Experts say that given the inherent risks of diving, these are incredibly encouraging figures. By and large, divers are careful and deliberate. Precautions like diving with a buddy and not panicking no matter what are so baked into the diving culture that they’re not even questioned.

But still, as with all pursuits in life, things can go wrong.

“Diving in general is thought to be an aging sport,” said Peter Buzzacott, director of injury monitoring and prevention at the Divers Alert Network. “The age of the average diving fatality each year has been steadily climbing.”

Young people also scuba dive, but not as much as older divers, experts say. People under 40 don’t have as much time. There is also the cost factor.

Between 2010 and 2013, the Divers Alert Network tallied 561 deaths pertaining to recreational scuba diving. Of those, the organization, which relies on autopsy reports and other public records, was able to investigate 334 deaths.

In 82 percent of the fatalities, the deceased were men. Seventy-eight percent of the men and 90 percent of the women were 40 years old or older. Fifty-eight percent of the male victims and 59 percent of the female fatalities were 50 years or older.

“Drowning remains the most common cause of death but falls to second place behind cardiovascular disease as the leading disabling injury,” according to the DAN Annual Diving Report 2012-2015 Edition.

The network’s most recent annual report, which covers 2014, counted 68 dive fatalities in the U.S. and Canada. Eighty-four percent of the men and 69 percent of the women were 40 years or older. While drowning was the leading known cause of death, cardiac events were the second most-common known cause.

The Villages Scuba Club

At the Jupiter Dive Center, a 40-foot burpee named Republic IV is being loaded with scuba tanks and gear. It’s a perfect February morning in South Florida, with clear-blue skies and a nice breeze.

 The divers on board, members of The Villages Scuba Club, are all over 50. (The Villages is a retirement community northwest of Orlando with a population of over 150,000.)

» Recorded data:

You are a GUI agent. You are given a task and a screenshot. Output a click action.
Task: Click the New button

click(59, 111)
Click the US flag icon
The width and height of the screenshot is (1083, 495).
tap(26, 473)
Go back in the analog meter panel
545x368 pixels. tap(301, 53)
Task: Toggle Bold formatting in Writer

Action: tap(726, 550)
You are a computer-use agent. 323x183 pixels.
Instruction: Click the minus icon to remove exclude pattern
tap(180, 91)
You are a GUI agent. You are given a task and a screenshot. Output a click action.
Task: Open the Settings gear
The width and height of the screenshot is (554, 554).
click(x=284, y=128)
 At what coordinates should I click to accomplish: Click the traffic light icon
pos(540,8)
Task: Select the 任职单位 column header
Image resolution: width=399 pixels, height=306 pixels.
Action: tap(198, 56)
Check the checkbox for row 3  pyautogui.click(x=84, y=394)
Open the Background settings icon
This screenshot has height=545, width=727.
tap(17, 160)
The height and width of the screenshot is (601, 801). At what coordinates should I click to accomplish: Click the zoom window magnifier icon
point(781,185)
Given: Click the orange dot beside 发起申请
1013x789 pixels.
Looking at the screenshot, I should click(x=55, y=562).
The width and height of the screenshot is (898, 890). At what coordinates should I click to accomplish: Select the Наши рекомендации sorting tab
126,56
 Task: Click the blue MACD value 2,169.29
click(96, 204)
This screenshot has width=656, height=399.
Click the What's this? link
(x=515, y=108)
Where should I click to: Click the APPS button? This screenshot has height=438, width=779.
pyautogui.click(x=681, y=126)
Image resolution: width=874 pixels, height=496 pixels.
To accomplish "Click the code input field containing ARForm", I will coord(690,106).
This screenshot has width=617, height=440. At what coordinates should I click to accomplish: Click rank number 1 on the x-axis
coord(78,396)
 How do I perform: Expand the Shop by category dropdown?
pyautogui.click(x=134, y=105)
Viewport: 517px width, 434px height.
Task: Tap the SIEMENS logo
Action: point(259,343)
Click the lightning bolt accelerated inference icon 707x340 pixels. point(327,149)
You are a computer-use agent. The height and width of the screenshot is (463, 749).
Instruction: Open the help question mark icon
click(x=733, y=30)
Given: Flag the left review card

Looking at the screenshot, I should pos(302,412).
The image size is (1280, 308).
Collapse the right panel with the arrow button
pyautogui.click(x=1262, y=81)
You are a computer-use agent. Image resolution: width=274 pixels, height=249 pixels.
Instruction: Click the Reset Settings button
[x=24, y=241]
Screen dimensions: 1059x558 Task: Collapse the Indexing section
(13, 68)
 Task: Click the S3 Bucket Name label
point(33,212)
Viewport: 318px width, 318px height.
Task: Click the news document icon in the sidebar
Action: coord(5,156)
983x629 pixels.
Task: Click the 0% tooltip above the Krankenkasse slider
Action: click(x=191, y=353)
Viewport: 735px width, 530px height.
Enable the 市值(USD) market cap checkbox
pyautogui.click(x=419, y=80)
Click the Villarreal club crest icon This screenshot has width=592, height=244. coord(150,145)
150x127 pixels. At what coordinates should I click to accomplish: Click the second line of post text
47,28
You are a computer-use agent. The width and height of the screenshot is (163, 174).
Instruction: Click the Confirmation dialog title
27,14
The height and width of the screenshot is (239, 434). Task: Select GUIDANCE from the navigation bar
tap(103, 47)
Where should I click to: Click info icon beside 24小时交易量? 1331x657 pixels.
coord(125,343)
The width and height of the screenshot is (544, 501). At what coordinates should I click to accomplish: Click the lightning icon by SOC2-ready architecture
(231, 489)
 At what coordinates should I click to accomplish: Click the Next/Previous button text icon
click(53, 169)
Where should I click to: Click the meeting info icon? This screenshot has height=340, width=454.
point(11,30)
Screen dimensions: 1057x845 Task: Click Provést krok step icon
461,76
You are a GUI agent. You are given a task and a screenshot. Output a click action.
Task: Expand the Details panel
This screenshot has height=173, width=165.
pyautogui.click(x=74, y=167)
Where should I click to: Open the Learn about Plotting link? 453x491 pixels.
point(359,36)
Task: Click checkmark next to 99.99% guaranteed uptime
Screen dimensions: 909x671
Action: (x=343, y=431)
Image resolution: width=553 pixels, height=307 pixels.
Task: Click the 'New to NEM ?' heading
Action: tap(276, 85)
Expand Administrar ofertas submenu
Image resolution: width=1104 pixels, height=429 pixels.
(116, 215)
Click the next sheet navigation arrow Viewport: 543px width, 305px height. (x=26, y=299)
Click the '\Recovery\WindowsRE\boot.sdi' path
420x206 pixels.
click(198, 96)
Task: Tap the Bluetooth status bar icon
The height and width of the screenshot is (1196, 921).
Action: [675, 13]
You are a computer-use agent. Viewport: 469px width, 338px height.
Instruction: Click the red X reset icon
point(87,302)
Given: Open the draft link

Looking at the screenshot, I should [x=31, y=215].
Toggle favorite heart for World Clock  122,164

» Your objective: Continue the text on older scuba divers and diving deaths, picking up right after its final sentence.

» Reply to the task:
Don Nelson, 73, one of the members on board, has been diving since 1974, when he was in his early 30s. He then had a “big gap” from 1978 until about 2005 while career and family obligations took over. He’s glad to be back and is co-president of the scuba club.

“When you go into an office and you see an aquarium, you look at it, it calms you,” Nelson said. “It’s even better if you’re in it and part of the aquarium.”

Madeline Helbock, 72, the other co-president of the scuba club, has been diving for 17 years. She said that when the club started in 2001, it had four members. Now they number about 150. On this day trip, there are 11 divers from the club.

“We all work out, we all go to the gym, we all go the doctor’s every six months to make sure that we’re OK,” Helbock said.

After the dive, when the Republic IV is back at the dock and the members of the club are loading their cars for the three-hour drive back to The Villages, the members talk about being divers in their golden years.

“I would say being retired is a big giant part of that,” said Grace Steck, 54, who dives along with husband Gary, 58, both members of the dive club. “In our working day, we wouldn’t have the time to do this, other than a vacation, but now every day is a Saturday for us.”

The Stecks said they work out regularly at the gym and fortunately don’t have any serious health concerns. “That being said, our doctors are definitely aware that we dive,” said Gary, 58.

Jim Taylor, 65, started diving in 1990. “It was just something in me,” he said, explaining how he got interested in scuba diving while living in Ohio. “The ocean spoke to me.”

Charlene Burch Weston, the diver who died off Jupiter, also heard the ocean’s call, and on a recent Saturday she would return there.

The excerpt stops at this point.